Segundo a deputada, é importante frisar que o PL não pretende punir os pais. O projeto de lei prevê medidas educativas, como o encaminhamento a centros ou programas de orientação, que podem ser estendidos para toda a família. “Assim, os castigos físicos serão substituídos por formas pedagógicas baseadas no diálogo e respeito pela integridade física. Todo mundo aprende”, diz a deputada.

“Além disso, é um equivoco chamá-lo de PL das palmadas. O que se quer com ele é garantir que as crianças e os adolescentes cresçam saudáveis, sem marcas e traumas”, assegura.

“É aceitável que a lei puna a violência praticada contra adultos, nas mais diversas formas, enquanto que a violência contra crianças tem sido admitida, disfarçada de recurso pedagógico. O castigo físico imposto a uma criança, ainda que ‘moderado’, é ato de violência e provoca traumas significativos. Isto não pode continuar”, argumentou.

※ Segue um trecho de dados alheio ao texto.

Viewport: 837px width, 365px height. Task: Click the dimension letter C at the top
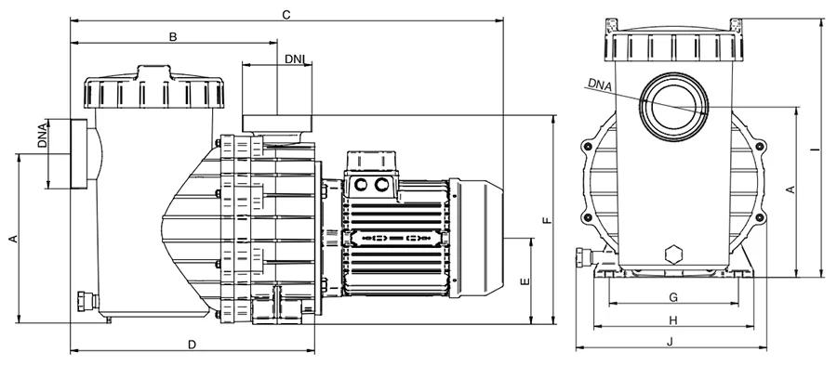pyautogui.click(x=286, y=14)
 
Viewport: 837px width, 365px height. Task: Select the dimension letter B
pyautogui.click(x=173, y=37)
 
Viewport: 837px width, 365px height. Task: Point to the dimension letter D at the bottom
pyautogui.click(x=193, y=345)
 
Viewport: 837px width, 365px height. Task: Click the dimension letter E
pyautogui.click(x=525, y=281)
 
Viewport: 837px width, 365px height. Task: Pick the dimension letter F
pyautogui.click(x=546, y=220)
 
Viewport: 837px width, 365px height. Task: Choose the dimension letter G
pyautogui.click(x=673, y=297)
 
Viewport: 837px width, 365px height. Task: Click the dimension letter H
pyautogui.click(x=673, y=320)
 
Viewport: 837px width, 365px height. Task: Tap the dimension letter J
pyautogui.click(x=671, y=342)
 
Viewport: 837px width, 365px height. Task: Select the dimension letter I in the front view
pyautogui.click(x=813, y=150)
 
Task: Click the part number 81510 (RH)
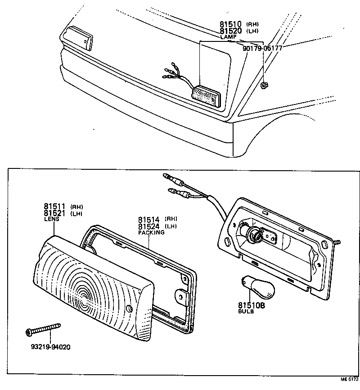pos(230,24)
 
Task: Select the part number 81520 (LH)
pos(230,31)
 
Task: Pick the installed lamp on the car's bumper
pos(206,96)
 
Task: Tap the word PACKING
pos(151,233)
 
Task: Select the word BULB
pos(246,312)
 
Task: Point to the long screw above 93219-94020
pos(43,330)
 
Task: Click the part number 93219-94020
pos(50,347)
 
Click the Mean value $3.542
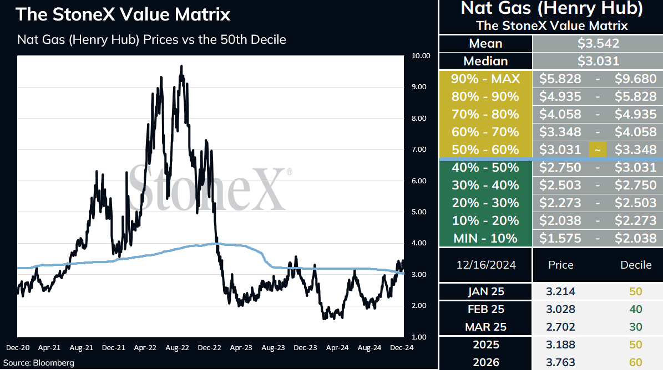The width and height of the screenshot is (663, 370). (x=598, y=43)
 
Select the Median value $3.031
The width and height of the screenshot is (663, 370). (x=598, y=61)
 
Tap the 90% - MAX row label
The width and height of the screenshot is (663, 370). (x=485, y=79)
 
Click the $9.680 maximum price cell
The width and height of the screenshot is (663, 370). (x=635, y=79)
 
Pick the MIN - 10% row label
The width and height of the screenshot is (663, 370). (x=485, y=238)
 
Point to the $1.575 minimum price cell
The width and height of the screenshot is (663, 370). (x=560, y=238)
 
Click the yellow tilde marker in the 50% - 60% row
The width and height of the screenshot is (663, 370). (x=598, y=150)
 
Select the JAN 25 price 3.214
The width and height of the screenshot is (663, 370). (x=561, y=291)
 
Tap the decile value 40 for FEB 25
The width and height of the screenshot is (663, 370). (x=635, y=309)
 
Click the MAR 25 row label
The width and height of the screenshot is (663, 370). (x=486, y=327)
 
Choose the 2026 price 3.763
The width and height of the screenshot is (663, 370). (x=561, y=362)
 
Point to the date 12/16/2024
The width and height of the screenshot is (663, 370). (x=486, y=265)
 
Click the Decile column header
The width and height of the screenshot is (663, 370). (x=636, y=265)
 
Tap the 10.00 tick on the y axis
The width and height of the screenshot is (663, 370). (x=421, y=56)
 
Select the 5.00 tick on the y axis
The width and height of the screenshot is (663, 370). (x=419, y=212)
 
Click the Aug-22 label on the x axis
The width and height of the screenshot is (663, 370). (x=177, y=348)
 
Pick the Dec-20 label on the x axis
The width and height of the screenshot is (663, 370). (x=18, y=348)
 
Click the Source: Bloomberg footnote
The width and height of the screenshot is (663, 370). (x=38, y=363)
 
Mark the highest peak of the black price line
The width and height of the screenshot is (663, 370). (x=181, y=66)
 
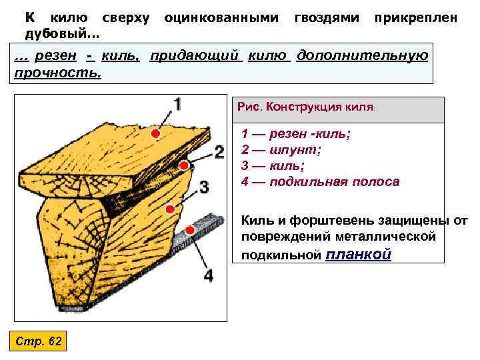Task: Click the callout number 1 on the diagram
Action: tap(177, 105)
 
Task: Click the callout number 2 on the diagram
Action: tap(219, 152)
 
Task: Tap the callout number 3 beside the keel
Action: tap(204, 186)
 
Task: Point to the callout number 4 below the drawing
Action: tap(209, 275)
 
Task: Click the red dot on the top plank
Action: tap(155, 134)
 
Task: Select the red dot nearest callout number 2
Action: tap(183, 165)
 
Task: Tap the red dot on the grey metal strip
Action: tap(190, 230)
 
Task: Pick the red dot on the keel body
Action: tap(169, 209)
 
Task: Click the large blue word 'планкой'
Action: tap(359, 254)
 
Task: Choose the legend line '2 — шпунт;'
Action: tap(281, 150)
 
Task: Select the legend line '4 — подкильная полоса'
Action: tap(320, 181)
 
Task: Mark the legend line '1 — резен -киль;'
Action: tap(296, 134)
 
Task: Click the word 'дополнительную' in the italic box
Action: tap(362, 55)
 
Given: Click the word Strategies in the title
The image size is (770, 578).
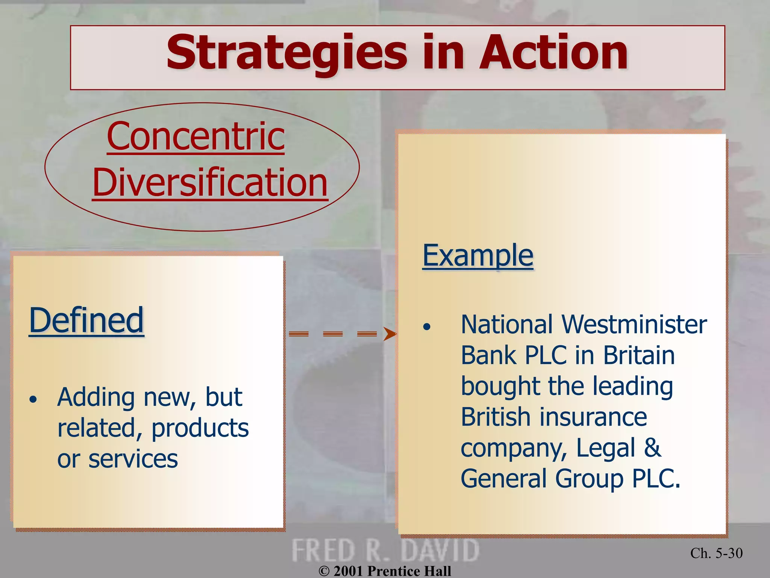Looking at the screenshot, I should coord(286,53).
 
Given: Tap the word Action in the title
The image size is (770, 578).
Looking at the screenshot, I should coord(553,53).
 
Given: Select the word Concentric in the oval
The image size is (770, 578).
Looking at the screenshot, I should coord(196,136).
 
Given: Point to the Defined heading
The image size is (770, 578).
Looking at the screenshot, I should coord(86,320).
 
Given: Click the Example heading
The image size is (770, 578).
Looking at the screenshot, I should coord(477,256).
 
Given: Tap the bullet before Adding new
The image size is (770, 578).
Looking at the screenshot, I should coord(33,400).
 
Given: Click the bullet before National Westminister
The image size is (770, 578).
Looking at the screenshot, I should coord(426,327).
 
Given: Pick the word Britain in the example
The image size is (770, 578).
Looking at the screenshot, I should coord(639,355).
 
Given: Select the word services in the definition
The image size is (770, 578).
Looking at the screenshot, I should coord(133,459).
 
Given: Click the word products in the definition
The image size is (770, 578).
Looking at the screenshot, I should coord(200,428).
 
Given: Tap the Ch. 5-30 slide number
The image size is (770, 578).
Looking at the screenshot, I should coord(716,553).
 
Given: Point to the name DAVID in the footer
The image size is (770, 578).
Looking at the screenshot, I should coord(440,551).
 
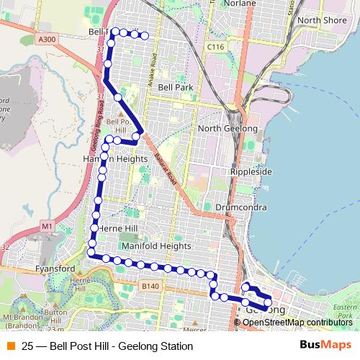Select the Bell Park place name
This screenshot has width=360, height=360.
176,87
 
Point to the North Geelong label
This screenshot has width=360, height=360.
228,128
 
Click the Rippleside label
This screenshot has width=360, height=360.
251,172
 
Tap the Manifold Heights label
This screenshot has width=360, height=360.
157,246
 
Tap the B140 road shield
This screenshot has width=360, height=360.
150,287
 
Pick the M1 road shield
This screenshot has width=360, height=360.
48,227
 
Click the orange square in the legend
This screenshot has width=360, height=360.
12,346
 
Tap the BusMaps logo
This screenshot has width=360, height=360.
325,346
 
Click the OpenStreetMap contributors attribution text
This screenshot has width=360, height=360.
297,323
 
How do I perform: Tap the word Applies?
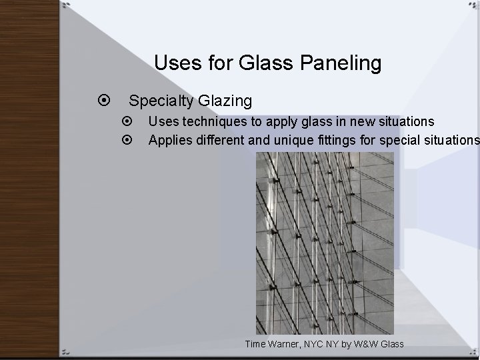point(168,140)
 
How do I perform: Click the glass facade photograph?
point(325,243)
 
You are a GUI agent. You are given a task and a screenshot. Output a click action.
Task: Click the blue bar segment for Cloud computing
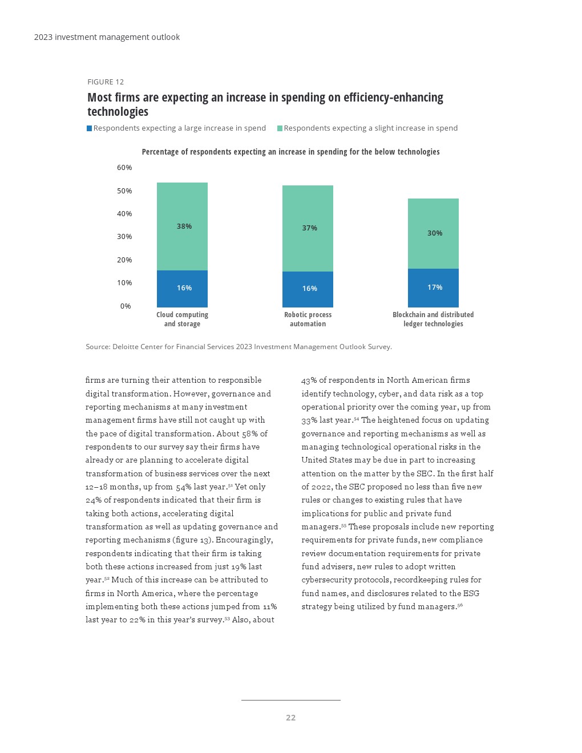pos(182,289)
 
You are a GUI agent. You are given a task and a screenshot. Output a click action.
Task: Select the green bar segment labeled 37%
pos(308,228)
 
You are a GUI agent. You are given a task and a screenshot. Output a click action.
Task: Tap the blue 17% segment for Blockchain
pos(433,288)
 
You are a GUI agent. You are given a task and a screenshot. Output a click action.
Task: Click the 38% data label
pos(184,226)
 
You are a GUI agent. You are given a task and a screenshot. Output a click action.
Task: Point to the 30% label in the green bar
pos(435,233)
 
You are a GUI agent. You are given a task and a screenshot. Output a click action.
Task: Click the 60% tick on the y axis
pos(124,168)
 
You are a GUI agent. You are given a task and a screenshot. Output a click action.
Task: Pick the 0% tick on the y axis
pos(126,306)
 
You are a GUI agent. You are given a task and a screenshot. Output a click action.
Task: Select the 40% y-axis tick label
pos(124,214)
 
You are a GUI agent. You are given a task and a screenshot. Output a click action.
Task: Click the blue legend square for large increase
pos(90,128)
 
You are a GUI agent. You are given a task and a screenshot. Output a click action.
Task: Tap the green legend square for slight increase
pos(280,128)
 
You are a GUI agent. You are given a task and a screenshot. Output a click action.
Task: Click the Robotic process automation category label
pos(308,319)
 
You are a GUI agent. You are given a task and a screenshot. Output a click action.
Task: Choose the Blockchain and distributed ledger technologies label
pos(433,319)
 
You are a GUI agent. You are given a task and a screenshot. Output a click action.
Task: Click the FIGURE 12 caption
pos(106,82)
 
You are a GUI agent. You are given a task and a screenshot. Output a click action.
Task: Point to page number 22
pos(291,718)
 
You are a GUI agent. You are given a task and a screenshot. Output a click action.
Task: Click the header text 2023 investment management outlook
pos(107,37)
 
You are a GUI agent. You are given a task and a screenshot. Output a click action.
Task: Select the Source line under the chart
pos(239,347)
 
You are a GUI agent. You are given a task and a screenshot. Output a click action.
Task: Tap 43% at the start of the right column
pos(309,380)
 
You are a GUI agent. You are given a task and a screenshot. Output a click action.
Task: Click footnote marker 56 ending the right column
pos(460,605)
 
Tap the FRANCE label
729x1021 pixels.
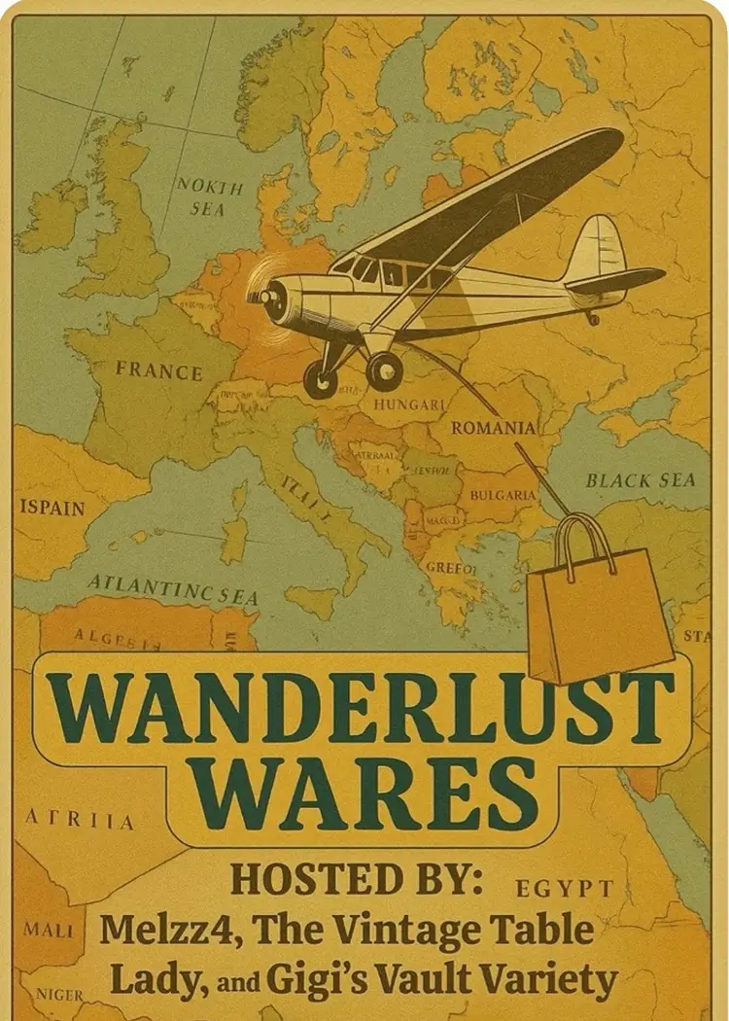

A advogada Maria Berenice concorda com a proposta. Para ela “os filhos não são propriedades dos pais. Eles são cidadãos e por isso pertencem ao estado, dessa forma é perfeitamente cabível a interferência dele na educação da criança”, ressalta.

A representante do Conselho Federal de Psicologia no Conselho Nacional dos Direitos da Criança e do Adolescente (Conanda), psicóloga Maria Luiza Moura, concorda com a deputada ao dizer que é um equívoco denominar a proposta de PL das palmadas. Pois, esta discussão trata-se de relações afetivas. “E a relação construída entre pais e filhos não pode ser baseada na agressividade. Tem de partir do carinho, da atenção, da conversa. E isso inclui limites”, argumenta.

Para ela, é muito mais fácil prevenir agora, porque depois as consequências e sequelas deixadas nas crianças que sofreram algum tipo de agressão não são fáceis de apagar. “Os traumas ficam para a vida inteira, ninguém apaga isso da lembrança delas, a única saída nesses casos é trabalhar o psicológico delas para que entendam que o pior já passou e que possam seguir suas vidas”, esclarece.

Ela lembra dos inúmeros casos de tortura, agressão e maus tratos contra as crianças já foram noticiados pela imprensa. “O PL vem primeiramente assegurar a esses ‘pequenos’ os seus direitos. Esta é uma tentativa de frear a barbárie direcionadas a eles. Esta é uma oportunidade que temos de tentar fazer as coisas ‘direito'”, finaliza.